Eric’s wife’s path was different. Her parents were engaged, supportive, and intentional. They encouraged her education, got her involved in sports, and helped her stick with commitments. She reached a collegiate level in her sport, built resilience through competition, and carried those habits into her academic and professional life (Côté, 1999).

In leadership, the same truth applies: A leader’s investment in their people shapes the future of those people’s success. Just as parenting without involvement leads to underdeveloped potential, leadership without accountability and nurturing leads to stagnant or failing teams.

Final Thought

Tracking productivity isn’t just about logging hours or counting widgets; it’s about measuring the right things. Leaders to ask themselves:

  • Am I truly listening to my team?
  • Am I tracking the metrics that reflect real progress?
  • Am I willing to acknowledge where I might be the obstacle?

Like therapy with children, improving productivity requires patience, empathy, and the humility to see your role in the results. When leaders adopt that mindset, productivity becomes more than a number; it becomes proof of a healthy, engaged, and thriving organization

References

Aristotle. (1999). Nicomachean Ethics (M. Ostwald, Trans.). Macmillan.

Bakker, A. B., & Leiter, M. P. (2010). Work engagement: A handbook of essential theory and research. Psychology Press.

Côté, J. (1999). The influence of the family in the development of talent in sport. The Sport Psychologist, 13(4), 395–417.

Crespi, T. D., & Politikos, N. N. (2018). Parent engagement in child and adolescent mental health: A critical review.
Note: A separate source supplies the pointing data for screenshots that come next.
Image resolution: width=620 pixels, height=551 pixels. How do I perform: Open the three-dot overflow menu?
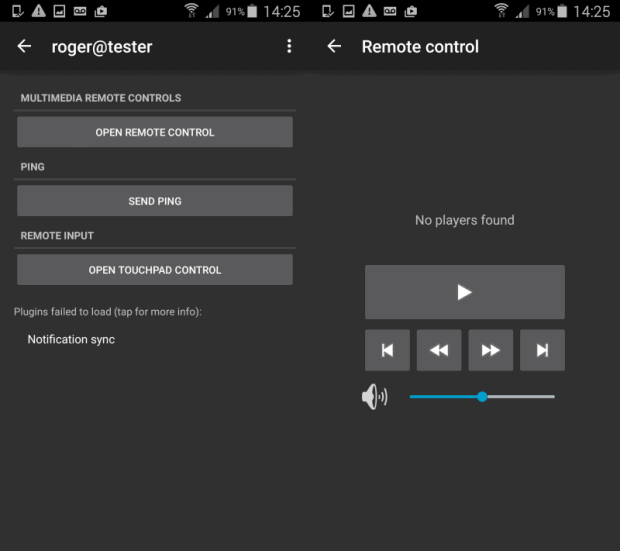click(x=289, y=47)
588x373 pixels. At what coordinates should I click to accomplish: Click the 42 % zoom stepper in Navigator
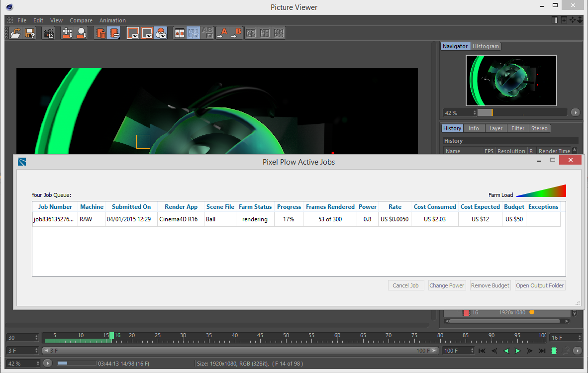tap(474, 113)
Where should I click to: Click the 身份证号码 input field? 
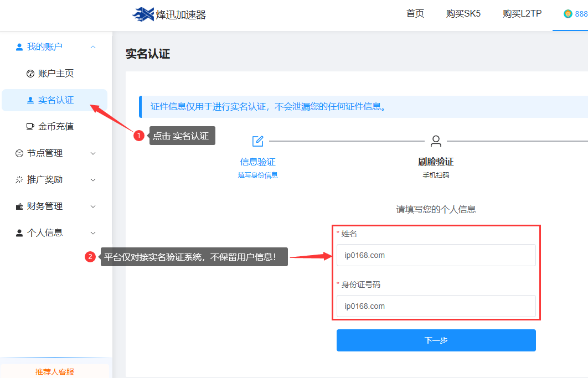point(436,305)
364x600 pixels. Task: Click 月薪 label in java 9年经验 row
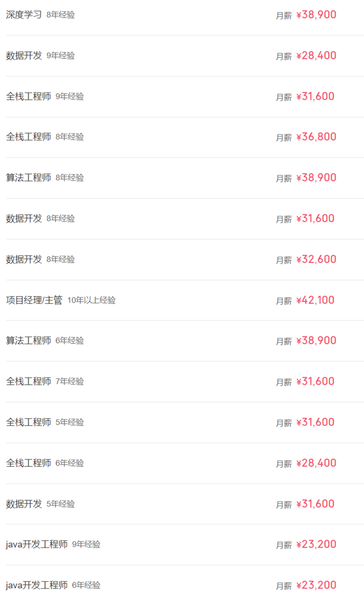point(284,545)
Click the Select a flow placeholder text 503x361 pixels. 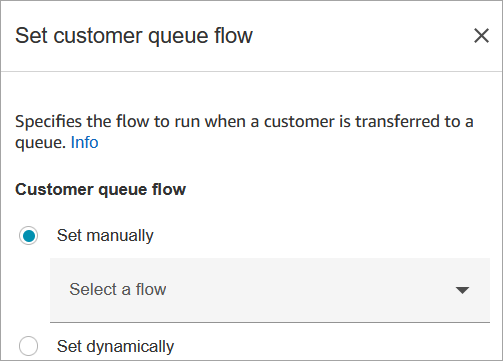[x=118, y=289]
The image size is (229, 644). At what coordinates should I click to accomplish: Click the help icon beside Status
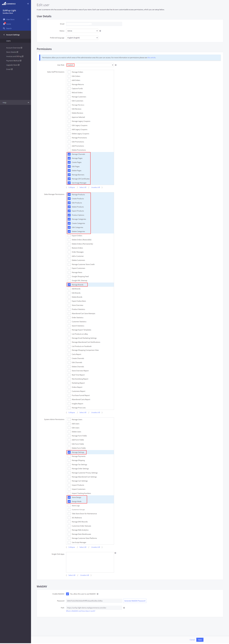point(100,31)
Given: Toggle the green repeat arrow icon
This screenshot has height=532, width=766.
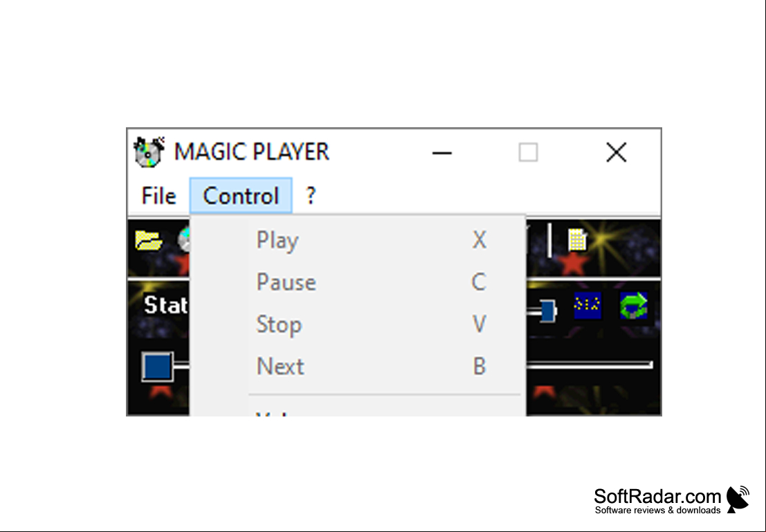Looking at the screenshot, I should tap(634, 306).
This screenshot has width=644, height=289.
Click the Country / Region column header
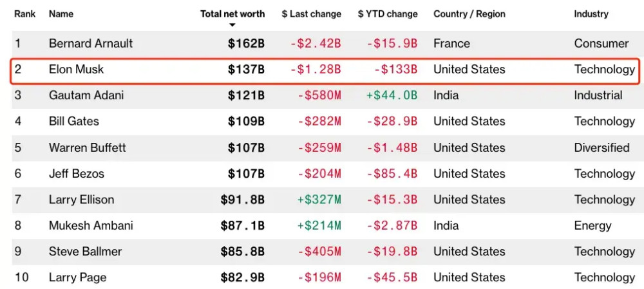[x=469, y=14]
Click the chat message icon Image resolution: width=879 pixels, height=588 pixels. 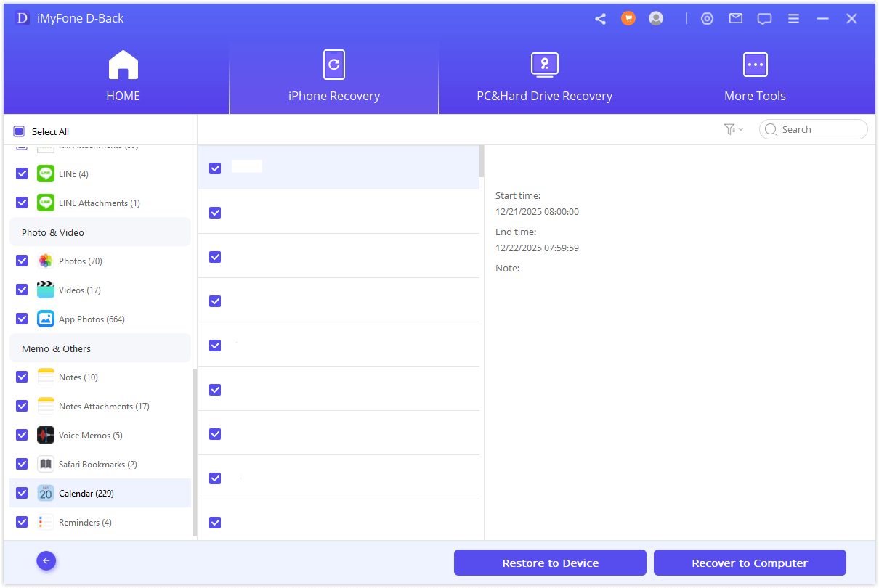coord(764,19)
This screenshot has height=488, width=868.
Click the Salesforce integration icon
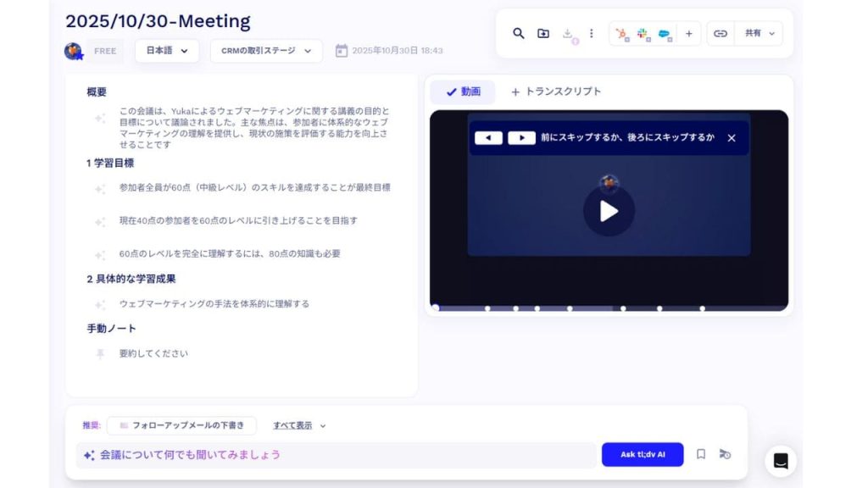(665, 34)
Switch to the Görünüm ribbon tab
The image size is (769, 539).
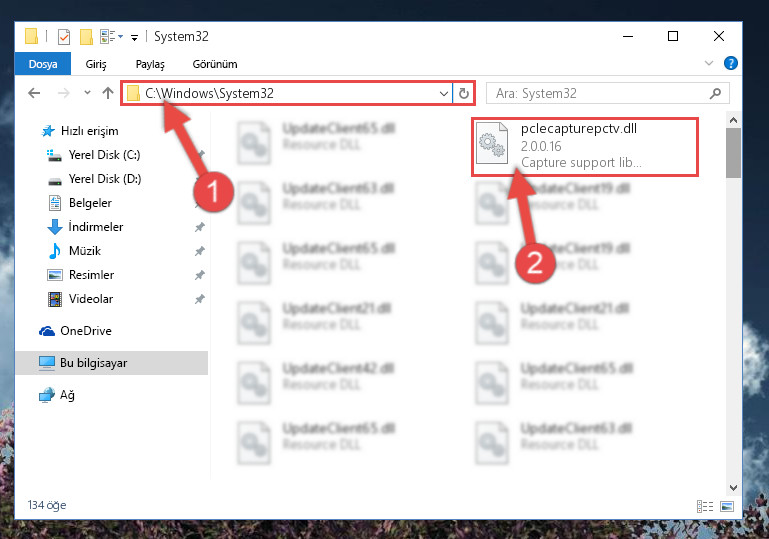215,64
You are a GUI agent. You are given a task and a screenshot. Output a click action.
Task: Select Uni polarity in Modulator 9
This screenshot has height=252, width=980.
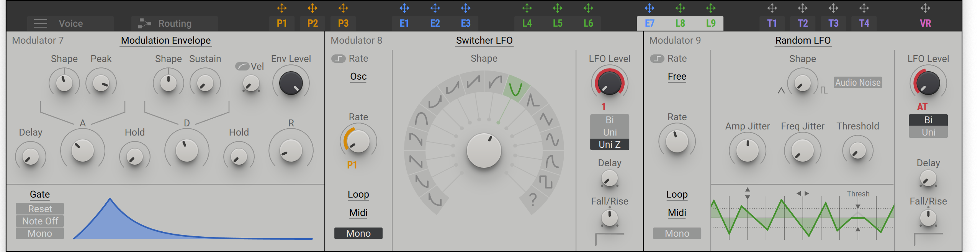point(928,132)
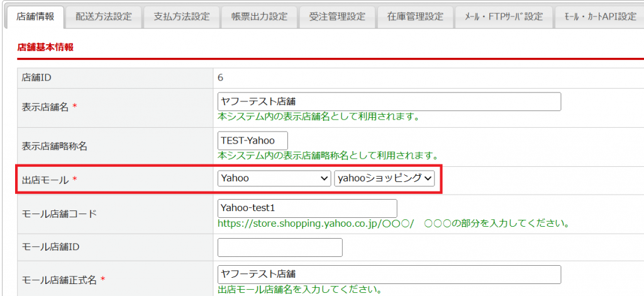Open the 店舗情報 tab

coord(36,17)
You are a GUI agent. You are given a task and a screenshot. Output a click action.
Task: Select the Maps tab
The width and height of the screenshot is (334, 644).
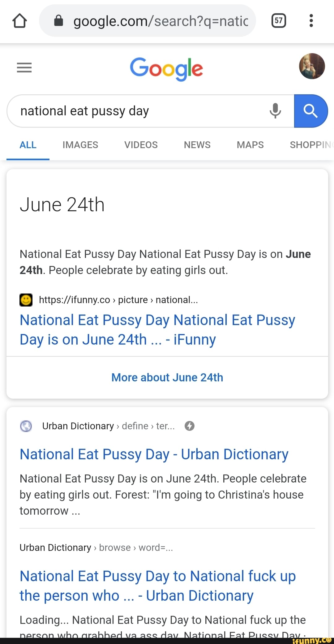point(250,145)
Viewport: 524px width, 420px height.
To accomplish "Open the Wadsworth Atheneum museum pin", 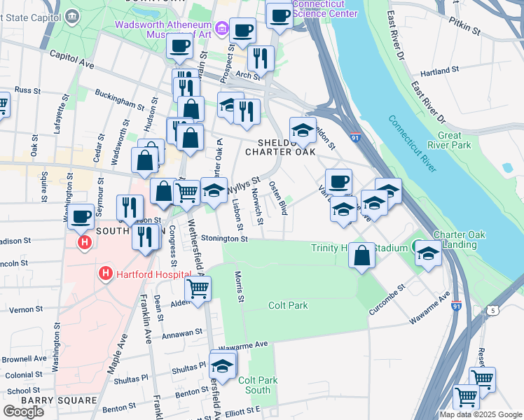I will [221, 29].
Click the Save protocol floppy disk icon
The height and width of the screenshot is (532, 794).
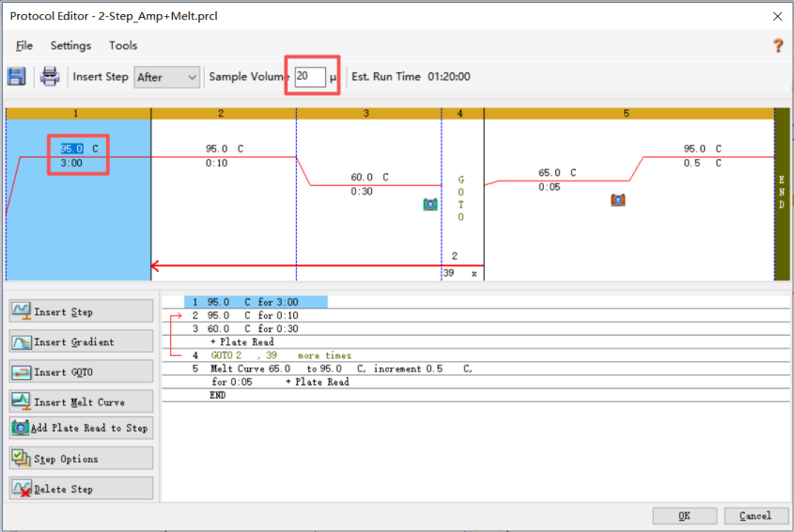click(x=17, y=77)
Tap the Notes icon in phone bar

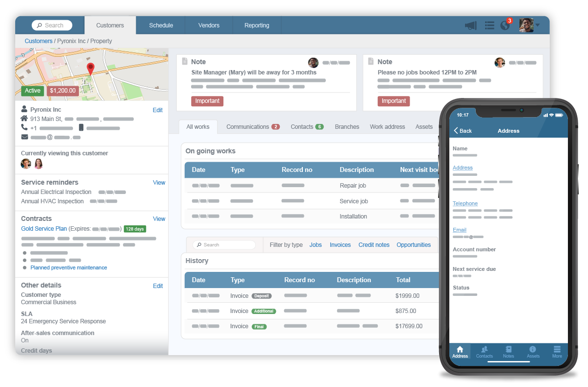(x=509, y=352)
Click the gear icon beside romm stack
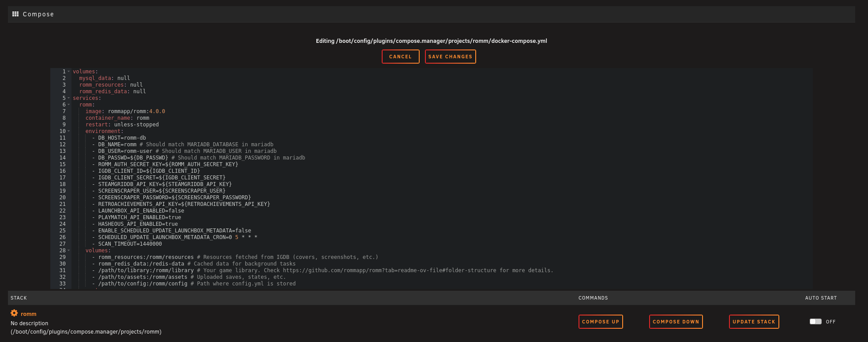868x342 pixels. [14, 313]
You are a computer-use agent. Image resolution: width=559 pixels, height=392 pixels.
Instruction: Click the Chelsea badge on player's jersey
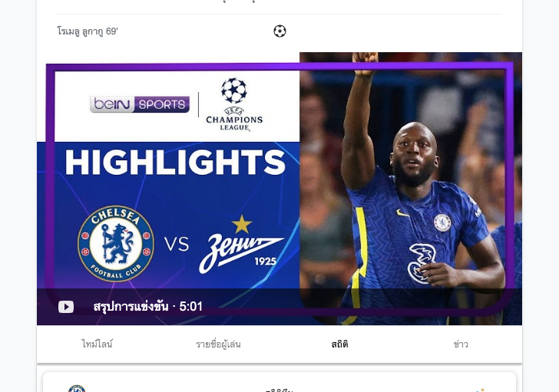coord(442,223)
Child & Youth Services, 39(2–3), 160–181.

Drucker, P. F. (1999). Management challenges for the 21st century. HarperBusiness.

Edelman. (2019). Employee experience research: Why listening matters. Edelman Research.

Gallup. (2020). State of the American workplace report. Gallup.

Kazdin, A. E. (2017). Parent management training: Treatment for oppositional, aggressive, and antisocial behavior in children and adolescents. Oxford University Press.

Masten, A. S., & Tellegen, A. (2012). Resilience in developmental psychopathology: Contributions of the Project Competence Longitudinal Study. Development and Psychopathology, 24(2), 345–361.

Shirk, S. R., & Karver, M. (2011). Alliance in child and adolescent psychotherapy. Psychotherapy, 48(1), 17–24.